A-L: I had no idea there was such a thing as a flaky violinist. What about a fiddler? My dad says it’s a violin when you’re sellin’, and a fiddle when you’re buyin’. Or dueling banjos?

Caroline: And a family friend gave us a welcome mat with our latitude and longitude coordinates on it.

A-L: Wow. I didn’t know Macys sold those. How many did you register for?

Caroline: And Salem, Oregon is home of the Macy's of the Damned. It’s horrifying. They have nothing in stock.

A-L: Except global positioning doormats. They have a Macy’s in Salem? And who do you know in Salem that you want at your wedding?

Caroline: The fiddler. And I got a free tote bag for registering for twelve 5-piece place settings.

A-L: Are you giving it away as a door prize at the reception? Or is it the “new” of the “something old, something new, something borrowed, something blue”?

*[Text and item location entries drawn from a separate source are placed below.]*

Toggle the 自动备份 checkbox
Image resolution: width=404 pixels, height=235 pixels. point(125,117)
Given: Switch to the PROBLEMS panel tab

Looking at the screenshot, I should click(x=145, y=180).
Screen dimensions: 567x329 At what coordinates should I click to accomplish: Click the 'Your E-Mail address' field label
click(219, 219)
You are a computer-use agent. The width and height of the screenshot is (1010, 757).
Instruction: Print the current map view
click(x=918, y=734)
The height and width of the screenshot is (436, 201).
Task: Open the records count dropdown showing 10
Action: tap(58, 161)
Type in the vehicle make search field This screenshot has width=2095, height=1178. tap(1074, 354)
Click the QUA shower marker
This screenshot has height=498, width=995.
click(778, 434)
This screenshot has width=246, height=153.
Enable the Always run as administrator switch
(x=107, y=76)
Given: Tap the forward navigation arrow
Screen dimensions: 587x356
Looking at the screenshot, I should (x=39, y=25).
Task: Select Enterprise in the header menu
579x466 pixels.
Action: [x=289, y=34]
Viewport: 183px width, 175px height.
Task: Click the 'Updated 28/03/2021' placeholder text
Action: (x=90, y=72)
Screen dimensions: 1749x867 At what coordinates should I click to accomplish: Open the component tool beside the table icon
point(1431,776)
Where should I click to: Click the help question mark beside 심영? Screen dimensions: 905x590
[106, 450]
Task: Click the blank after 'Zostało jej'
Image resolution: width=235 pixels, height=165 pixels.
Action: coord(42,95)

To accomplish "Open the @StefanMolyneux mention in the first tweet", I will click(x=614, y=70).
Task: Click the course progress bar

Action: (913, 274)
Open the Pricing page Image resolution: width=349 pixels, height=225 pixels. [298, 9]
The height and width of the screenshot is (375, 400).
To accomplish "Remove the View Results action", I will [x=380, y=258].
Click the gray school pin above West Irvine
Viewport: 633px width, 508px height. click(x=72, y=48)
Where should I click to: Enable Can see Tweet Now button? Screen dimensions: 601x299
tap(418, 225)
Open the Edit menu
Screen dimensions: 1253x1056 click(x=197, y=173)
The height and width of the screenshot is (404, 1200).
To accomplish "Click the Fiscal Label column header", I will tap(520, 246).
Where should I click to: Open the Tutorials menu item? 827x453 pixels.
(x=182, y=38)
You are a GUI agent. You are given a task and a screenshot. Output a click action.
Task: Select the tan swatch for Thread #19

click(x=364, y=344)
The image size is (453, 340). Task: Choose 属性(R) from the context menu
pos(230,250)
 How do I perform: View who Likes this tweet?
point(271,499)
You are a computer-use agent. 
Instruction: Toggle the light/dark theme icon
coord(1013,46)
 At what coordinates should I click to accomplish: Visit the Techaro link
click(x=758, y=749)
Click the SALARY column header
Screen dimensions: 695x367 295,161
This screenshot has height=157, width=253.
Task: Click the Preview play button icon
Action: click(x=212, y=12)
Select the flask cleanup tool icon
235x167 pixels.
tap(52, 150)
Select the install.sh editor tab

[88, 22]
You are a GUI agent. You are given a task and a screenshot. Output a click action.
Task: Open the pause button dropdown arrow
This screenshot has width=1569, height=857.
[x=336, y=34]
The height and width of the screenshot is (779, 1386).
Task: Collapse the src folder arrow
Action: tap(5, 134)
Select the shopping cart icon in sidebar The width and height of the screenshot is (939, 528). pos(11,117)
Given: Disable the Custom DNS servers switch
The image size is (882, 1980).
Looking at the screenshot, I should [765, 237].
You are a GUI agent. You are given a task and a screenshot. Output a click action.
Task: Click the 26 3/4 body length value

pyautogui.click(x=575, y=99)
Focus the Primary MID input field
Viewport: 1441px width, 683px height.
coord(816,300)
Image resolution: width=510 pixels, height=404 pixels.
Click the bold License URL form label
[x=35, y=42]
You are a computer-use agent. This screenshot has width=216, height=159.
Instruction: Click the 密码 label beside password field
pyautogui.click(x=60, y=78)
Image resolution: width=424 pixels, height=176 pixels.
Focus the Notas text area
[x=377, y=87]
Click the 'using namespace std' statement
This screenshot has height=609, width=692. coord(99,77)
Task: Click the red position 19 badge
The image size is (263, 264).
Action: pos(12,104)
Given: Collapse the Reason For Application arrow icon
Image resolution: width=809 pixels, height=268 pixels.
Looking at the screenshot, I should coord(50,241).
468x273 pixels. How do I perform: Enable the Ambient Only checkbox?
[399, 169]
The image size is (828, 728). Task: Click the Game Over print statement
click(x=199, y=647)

Caroline: No, it’s the “something blue”. And our photographer kept telling us to nuzzle and kiss in front of the camera. Which is not Dave's steez exactly. I mean, that's not how we roll on camera. You can quote me.

A-L: Is that why the photographer destroyed the negatives? And what’s ‘steez’? Is that appropriate for a family audience? My mom and dad read my blog. That’s not Canadian street slang, is it?

Caroline: It means “style”. Like “illin steez”.

A-L: Woah Caroline, I think we’ve drifted.

3 comments:

Anonymous said...

Ah yes...steez. Actually a hybrid of 'style' and 'ease' I believe. Not a lot of hip-hop culture in Scotland I'm guessing...

ALS said...

When you type +"hip hop" +"Scotland" into Google, you get 2,780,000 results. So there.

Anonymous said...

Your readers have witnessed the very first time I used the word "steez." Soon I will be ready for words like "crunk" and, uh, well, I can't think of any other terms. And crunk is so, like, 2002. I think.